Review: John Williams takes concertgoers on a journey 'Across the Stars' at Tanglewood
LENOX — Since 1980, when his 13-year tenure as Boston Pops conductor began, John Williams has been among the most popular and revered figures in the pantheon of BSO, Tanglewood and Hollywood greats.
At 87, honored with more Academy Award nominations for his scores and songs than any other film composer (he won five, as well as 24 Grammys), he has cut back on conducting. Thus, his "Across the Stars: Music of John Williams" concert on Sunday afternoon promised to be a special event.
Certainly, it exceeded expectations, showcasing the German violin virtuoso Anne-Sophie Mutter in most of the tracks from their forthcoming album of the same title, recorded with the 70 Los Angeles studio musicians chosen by the composer (dubbed "The Recording Arts Orchestra of Los Angeles"), for release Aug. 30.
The concert featured JW's re-orchestrations for Mutter of more than a dozen themes ranging from various "Star Wars" Episodes, "Schindler's List" and "Harry Potter" to rarely encountered segments from "Memoirs of a Geisha," "Far and Away," "Dracula," "The Witches of Eastwick," the 1995 remake of "Sabrina" and his early score of "Cinderella Liberty" (1973).
Concluding the already generous scheduled program, Williams told the cheering audience, "Thank you, this was fun."
So much fun that, in response to the prolonged ovation, he returned for not one, not two, but four encores. Remarkably, he conducted non-stop for 90 minutes, spry and energetic, galvanizing the BSO players to inspired performances, interspersed with charming anecdotes and reminiscences.
Williams had mounted the podium after intermission, since David Newman, a noted composer in his own right — credited with 110-plus scores as well as concert-hall works — led the first 45 minutes. As the son of Alfred Newman, who scored more than 200 films from the 1930s through the 1960s, he's also an adept conductor, as he has demonstrated at Tanglewood, Boston's Symphony Hall and other orchestras.
As one might expect, no one conducts Williams' music like the composer. Despite his initial skepticism about adapting his scores for an iconic violinist like Mutter, he explained how they first met during a Tanglewood weekend several years ago.
Since he had crafted showpieces for Itzhak Perlman, Gil Shaham and Yo-Yo Ma, among others, "she asked me to write at least nine measures of music for her," Williams recalled. Although too busy, after receiving a box of Bavarian Christmas cookies from Mutter, "I felt great guilt," he confessed.
To atone: An eight-minute work for solo violin, strings and harp called "Markings," premiered two summers ago at Tanglewood by Mutter with BSO music director Andris Nelsons. "The new piece was warm-hued and lyrical, its generous spirit calling forth a like spirit from soloist, conductor and orchestra," Eagle classical music critic Andrew L. Pincus wrote.
Emboldened, Mutter stepped up her campaign to overcome Williams' resistance. "I told her you can't play `Star Wars' on the violin, but I became intrigued by the idea," he acknowledged. "Anne-Sophie is many things, one of the world's greatest violinists, an ambassador for new music, a great representative of her country, but she's not a woman you can say `no' to."
Thus, the recording project and Sunday's premiere of most of the tracks from the forthcoming album.
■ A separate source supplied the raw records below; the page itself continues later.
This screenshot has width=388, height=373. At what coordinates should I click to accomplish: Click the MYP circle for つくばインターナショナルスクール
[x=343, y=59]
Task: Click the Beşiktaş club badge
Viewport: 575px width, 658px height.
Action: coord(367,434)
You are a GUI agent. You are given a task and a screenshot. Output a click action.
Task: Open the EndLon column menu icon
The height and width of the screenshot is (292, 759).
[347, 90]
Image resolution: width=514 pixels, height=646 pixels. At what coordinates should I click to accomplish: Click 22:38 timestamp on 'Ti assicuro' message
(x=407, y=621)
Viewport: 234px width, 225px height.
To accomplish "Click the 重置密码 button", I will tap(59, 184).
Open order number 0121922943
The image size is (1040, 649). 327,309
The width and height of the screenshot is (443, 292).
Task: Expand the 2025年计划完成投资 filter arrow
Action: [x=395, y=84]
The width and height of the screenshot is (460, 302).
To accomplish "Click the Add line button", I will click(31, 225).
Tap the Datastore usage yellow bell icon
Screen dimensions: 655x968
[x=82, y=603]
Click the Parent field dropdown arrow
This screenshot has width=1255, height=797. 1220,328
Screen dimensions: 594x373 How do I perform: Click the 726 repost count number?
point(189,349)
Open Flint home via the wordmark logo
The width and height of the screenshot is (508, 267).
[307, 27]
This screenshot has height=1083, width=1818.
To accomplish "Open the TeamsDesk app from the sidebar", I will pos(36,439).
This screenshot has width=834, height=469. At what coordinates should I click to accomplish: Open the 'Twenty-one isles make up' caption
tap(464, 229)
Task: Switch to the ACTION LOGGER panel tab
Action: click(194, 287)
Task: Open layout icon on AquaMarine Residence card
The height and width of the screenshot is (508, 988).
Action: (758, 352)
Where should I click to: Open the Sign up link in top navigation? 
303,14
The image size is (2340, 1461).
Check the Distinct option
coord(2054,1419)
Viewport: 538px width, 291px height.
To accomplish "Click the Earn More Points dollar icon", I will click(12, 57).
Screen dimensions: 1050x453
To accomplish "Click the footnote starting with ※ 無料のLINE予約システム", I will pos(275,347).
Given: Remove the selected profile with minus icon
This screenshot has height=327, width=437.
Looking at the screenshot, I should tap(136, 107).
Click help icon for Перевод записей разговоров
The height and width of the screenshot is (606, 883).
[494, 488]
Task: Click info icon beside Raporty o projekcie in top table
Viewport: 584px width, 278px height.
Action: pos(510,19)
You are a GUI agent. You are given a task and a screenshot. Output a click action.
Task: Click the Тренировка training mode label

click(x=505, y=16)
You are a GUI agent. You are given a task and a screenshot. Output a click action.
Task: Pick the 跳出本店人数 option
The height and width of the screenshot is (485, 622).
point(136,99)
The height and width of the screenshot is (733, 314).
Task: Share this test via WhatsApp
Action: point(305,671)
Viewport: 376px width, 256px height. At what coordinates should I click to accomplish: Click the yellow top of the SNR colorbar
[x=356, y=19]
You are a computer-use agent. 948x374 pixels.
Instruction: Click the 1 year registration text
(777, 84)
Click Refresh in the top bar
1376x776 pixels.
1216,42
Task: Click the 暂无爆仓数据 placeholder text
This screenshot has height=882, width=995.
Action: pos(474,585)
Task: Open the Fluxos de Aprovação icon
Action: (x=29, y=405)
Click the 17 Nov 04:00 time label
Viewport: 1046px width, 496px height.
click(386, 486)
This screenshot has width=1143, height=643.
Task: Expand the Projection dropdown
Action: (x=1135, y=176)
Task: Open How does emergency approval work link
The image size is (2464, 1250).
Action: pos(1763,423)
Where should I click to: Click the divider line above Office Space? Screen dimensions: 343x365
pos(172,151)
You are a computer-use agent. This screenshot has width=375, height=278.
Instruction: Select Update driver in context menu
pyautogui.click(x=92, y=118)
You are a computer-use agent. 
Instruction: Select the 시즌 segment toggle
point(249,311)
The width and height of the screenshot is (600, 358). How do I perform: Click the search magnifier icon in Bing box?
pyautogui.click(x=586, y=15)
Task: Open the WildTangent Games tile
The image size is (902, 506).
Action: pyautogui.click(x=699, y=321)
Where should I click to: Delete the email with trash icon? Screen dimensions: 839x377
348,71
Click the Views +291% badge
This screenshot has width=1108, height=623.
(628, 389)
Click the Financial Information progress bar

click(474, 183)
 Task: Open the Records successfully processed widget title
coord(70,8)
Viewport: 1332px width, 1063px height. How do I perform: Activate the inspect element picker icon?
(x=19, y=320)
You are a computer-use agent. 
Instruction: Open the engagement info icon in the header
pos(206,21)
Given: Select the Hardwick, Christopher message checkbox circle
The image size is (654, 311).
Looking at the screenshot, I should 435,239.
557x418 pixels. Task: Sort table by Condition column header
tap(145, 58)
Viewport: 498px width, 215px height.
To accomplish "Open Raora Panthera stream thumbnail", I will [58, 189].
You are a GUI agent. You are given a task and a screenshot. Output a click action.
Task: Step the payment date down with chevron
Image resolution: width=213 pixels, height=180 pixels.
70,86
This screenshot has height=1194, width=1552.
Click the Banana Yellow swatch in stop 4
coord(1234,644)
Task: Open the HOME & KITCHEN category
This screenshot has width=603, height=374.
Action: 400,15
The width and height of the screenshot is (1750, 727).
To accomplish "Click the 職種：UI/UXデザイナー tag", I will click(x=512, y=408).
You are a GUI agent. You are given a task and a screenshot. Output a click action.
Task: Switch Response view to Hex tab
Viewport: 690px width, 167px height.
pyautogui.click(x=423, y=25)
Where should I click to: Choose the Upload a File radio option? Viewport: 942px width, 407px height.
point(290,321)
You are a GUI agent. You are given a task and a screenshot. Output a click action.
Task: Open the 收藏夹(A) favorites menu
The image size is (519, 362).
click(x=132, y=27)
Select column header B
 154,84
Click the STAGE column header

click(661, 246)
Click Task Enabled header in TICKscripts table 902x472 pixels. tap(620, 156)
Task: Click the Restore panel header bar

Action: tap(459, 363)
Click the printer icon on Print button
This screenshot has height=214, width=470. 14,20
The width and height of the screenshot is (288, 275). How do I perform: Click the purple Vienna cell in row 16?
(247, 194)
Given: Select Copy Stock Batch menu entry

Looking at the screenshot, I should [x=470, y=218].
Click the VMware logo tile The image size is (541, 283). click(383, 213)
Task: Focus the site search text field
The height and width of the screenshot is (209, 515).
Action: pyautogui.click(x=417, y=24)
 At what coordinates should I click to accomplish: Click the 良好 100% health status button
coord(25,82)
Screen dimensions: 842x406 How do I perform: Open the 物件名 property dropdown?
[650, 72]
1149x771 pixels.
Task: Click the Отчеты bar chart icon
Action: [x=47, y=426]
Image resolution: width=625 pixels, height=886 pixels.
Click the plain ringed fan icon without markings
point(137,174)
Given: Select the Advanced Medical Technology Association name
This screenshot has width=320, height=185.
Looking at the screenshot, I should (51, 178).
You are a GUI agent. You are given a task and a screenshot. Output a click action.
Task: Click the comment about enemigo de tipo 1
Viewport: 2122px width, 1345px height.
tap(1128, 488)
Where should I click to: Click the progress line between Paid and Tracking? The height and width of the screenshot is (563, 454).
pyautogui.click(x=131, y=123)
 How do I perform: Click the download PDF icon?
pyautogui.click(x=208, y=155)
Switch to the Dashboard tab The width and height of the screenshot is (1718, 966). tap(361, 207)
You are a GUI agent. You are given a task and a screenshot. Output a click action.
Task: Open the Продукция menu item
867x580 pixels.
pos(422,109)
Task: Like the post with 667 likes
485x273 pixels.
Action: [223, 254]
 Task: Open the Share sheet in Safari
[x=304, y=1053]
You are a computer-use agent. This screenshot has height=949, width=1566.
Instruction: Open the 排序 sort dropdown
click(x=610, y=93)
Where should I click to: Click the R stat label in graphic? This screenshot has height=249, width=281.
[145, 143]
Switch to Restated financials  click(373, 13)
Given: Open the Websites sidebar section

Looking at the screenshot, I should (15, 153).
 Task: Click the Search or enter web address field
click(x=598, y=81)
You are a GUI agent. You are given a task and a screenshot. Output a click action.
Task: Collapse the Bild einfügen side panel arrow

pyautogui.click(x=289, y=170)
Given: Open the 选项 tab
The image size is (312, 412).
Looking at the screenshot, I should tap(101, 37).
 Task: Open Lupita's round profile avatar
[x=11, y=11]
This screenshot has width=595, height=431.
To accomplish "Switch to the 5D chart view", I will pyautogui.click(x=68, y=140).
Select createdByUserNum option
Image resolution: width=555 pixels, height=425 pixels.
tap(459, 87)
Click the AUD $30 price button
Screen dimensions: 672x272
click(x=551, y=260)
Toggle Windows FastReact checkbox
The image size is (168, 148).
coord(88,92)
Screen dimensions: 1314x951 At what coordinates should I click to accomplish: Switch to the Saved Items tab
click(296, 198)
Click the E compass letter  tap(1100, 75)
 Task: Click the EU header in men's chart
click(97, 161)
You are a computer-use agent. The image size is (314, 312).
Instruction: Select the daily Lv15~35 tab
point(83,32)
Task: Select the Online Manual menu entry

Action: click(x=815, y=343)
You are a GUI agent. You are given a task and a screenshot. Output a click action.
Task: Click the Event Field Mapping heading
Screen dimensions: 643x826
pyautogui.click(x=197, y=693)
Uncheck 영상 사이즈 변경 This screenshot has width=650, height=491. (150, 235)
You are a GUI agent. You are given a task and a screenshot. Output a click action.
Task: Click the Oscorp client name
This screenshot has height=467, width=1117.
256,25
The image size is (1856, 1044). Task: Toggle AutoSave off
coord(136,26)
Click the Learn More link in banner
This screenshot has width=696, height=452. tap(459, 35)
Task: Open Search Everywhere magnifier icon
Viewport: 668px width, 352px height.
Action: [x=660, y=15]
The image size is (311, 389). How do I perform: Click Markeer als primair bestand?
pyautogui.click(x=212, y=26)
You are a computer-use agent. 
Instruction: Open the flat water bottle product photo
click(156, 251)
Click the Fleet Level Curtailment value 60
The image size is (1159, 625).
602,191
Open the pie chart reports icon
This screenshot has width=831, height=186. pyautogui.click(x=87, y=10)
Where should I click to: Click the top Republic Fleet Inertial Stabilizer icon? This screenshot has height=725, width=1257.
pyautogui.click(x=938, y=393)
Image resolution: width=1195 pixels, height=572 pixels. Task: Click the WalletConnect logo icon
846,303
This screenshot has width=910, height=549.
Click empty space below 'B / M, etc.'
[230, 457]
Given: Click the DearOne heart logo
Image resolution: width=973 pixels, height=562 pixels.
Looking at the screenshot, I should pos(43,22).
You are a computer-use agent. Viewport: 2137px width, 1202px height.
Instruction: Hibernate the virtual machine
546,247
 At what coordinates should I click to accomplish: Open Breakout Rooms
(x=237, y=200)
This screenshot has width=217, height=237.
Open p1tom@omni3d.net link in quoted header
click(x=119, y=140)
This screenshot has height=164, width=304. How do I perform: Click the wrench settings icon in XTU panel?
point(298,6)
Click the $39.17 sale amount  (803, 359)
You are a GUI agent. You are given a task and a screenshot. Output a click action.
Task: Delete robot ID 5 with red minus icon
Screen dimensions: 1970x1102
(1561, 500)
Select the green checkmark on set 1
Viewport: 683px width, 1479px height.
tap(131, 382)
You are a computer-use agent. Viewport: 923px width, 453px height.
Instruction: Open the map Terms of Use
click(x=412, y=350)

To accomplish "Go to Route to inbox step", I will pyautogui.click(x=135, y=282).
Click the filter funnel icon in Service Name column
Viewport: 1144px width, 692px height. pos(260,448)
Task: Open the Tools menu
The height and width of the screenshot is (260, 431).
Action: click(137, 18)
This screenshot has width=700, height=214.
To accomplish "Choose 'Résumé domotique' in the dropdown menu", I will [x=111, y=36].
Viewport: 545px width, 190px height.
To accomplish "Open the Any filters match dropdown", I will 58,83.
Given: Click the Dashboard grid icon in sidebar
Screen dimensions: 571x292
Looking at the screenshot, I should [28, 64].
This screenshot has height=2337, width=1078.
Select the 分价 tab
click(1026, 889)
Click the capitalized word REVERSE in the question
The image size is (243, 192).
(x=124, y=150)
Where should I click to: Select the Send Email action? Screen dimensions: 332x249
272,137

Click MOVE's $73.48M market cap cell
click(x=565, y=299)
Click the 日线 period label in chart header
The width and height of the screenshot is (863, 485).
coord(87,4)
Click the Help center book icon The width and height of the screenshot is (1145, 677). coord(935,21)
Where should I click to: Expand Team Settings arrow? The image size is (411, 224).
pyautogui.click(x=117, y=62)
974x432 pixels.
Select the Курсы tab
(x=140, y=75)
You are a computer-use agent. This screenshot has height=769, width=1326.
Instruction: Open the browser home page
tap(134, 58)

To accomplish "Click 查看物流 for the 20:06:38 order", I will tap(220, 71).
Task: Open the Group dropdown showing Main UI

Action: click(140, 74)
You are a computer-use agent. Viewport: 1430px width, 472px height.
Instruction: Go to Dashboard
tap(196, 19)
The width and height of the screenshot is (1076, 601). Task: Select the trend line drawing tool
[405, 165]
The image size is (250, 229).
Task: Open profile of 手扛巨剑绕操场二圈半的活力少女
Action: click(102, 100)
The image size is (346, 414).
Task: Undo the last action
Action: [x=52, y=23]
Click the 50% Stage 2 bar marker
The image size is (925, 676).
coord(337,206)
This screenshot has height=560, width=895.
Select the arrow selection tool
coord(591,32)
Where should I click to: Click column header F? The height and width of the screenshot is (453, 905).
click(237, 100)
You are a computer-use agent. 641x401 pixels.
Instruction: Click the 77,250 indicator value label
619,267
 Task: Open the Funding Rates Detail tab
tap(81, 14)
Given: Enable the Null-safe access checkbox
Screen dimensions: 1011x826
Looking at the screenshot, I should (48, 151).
Mutter navigated the challenging re-workings of Williams' best-known scores with her customary impeccable technique, warmth, aplomb and brilliance, while offering heartfelt, deeply-felt performances of the evocative "Across the Stars" from "Star Wars: Attack of the Clones," as well as romantic themes from "Sabrina," "Memoirs of a Geisha" and "Cinderella Liberty."
The quartet of encores included the haunting "Yoda's Theme" from "Star Wars V: The Empire Strikes Back," and "Remembrances" from "Schindler's List," which Williams described as his favorite segment, "but Steven Spielberg liked the Main Theme better." With orchestra only, he regaled the audience with the main-title themes of "Star Wars IV: A New Hope" and "Raiders of the Lost Ark."
In all, a memorable, inspired and energetic collaboration between violinist and composer, meant-to-be since Mutter, now 55, has written of falling in love with Williams' "Star Wars" music while growing up in Germany's Black Forest: "These are melodies which touch us so deeply, they just stay with you. That's the wonderful thing about John's music — even without the film it has a life of its own. What he writes is just extraordinary. And now I have his wonderful translations of all these iconic themes."
Newman returns to Tanglewood on Aug. 24 for the annual John Williams Film Night, with the composer, still the Pops Conductor Laureate and Tanglewood's Artist-in-Residence, listed as host. One hopes Williams will be moved to conduct a bit as a special reward for his most appreciative admirers during 39 years at Tanglewood, which he has called his spiritual home.